В эпоху модернизма русская поэзия выбрала путь формальных ограничений. В силу разных причин, прежде всего из‐за культурной традиции запоминать стихи наизусть, лирика сохранила в качестве конструктивного принципа силлаботонику и рифму, а не пошла по пути верлибра (см. подробнее: [Гронас 2012]; статистически эксперименты с верлибром не играют в ту эпоху существенной роли).
Другое ключевое ограничение – длина стихотворения. К 1880 году установилась медианная длина в 16 строк, и на протяжении всего модернизма (во всяком случае, до 1921 года) в основном писались стихи длиной от 8 до 20 строк (с преобладанием текстов в 12 строк). Краткость произведений также объясняется разными комплементарными причинами, среди которых важное значение имеют как необходимость текста быть мнемоничным, так и закрепление нарративных приемов за прозой, с которой в эпоху модернизма поэзии не было смысла конкурировать в области повествования [Shelya, Sobchuk 2017].
Немаловажен также и тот факт, что использование поэтического языка и поэтических приемов XIX века в целом плохо подходили для новизны сообщения. С одной стороны, поэтика лирики XIX века разрабатывалась в массовой и дилетантской поэзии, где производились малоинформативные высказывания. С другой стороны, в эпоху модернизма русская поэзия XIX века окончательно стала восприниматься как сформированная и во многом законченная литературная традиция, язык и приемы которой относятся к прошлому. Так, символисты, пересмотрев в своих критических выступлениях (см., например, статьи В. Брюсова или А. Белого) поэтику известных авторов (Пушкин, Некрасов) и канонизировав некоторых поэтов (Баратынский, Тютчев), локализовали их в конкретной отдаленной эпохе. Это привело к тому, что их нельзя было развивать как живую литературную традицию, – новая модернистская поэзия могла только обыгрывать язык, мотивы и приемы классиков. Даже когда символисты создавали тексты, имитирующие поэтику XIX века (как, к примеру, «Пепел» Белого, сотканный из мотивов и приемов лирики Некрасова), это было поэтическим экспериментом, новаторским пастишем, а не эволюционным продолжением поэзии XIX века. Ориентация на поэтику прошлого века, носившая также экспериментальный характер, современниками воспринималась как демонстративная литературная позиция, то есть в культуре эпохи была маркирована (напомним о «пушкинской» поэтике зрелого Ходасевича). Хотя мы не можем быть уверены в том, что литературная традиция XIX века полностью исчерпала свои возможности в плане информативности сообщений, поэтика модернизма сосредоточилась на выработке нового языка.

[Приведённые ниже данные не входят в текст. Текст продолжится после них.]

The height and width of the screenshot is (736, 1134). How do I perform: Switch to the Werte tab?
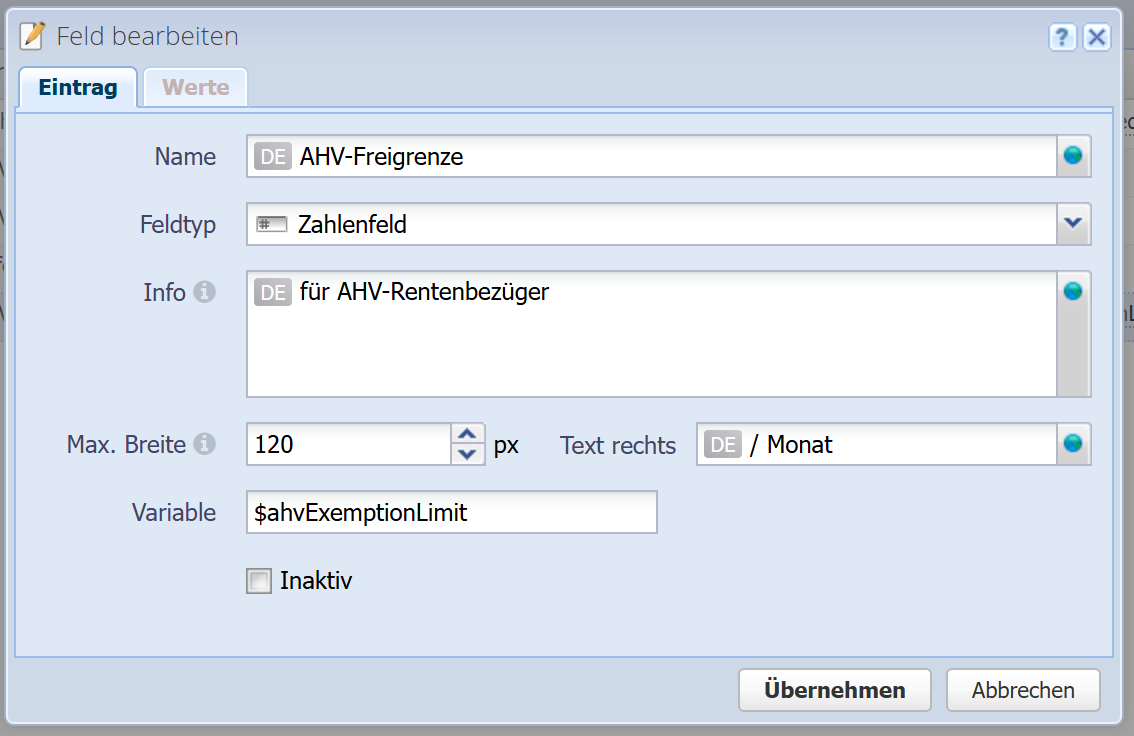coord(196,87)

Сохранение метра и рифмы, как и выбор небольшого оптимального объема стихотворения, являлись существенными ограничениями в плане способности текста быть информативным. Отдельную сложность представлял запрет на прямое, неотрефлексированное и необыгрывающее повторение литературной традиции. Конечно, у культуры были компенсаторные механизмы – и многообразные метрические эксперименты, и допустимость создания пастиша или стилизации, и объединение стихов в циклы (что позволяло тексту быть одновременно и длинным, и коротким), – однако базово перед лирическим стихотворением в модернизме стояла трудная задача быть одновременно коротким, запоминаемым и сообщать что-то новое.
Эта задача была решена за счет ослабления синтаксиса и чрезвычайного усложнения поэтической семантики [Манин; Manin 2012; Shelya, Sobchuk 2017]. Д. Манин, в экспериментальном исследовании изучавший предсказуемость и связность русской поэзии, сформулировал идею компенсаторного механизма:
…Если пониженная метрическая непредсказуемость стихов соответствует сужению пространства возможностей для стиха по сравнению с прозой, то повышенная неметрическая <семантическая.
Повышенная метрическая предсказуемость, иными словами, компенсируется семантической непредсказуемостью поэтического текста.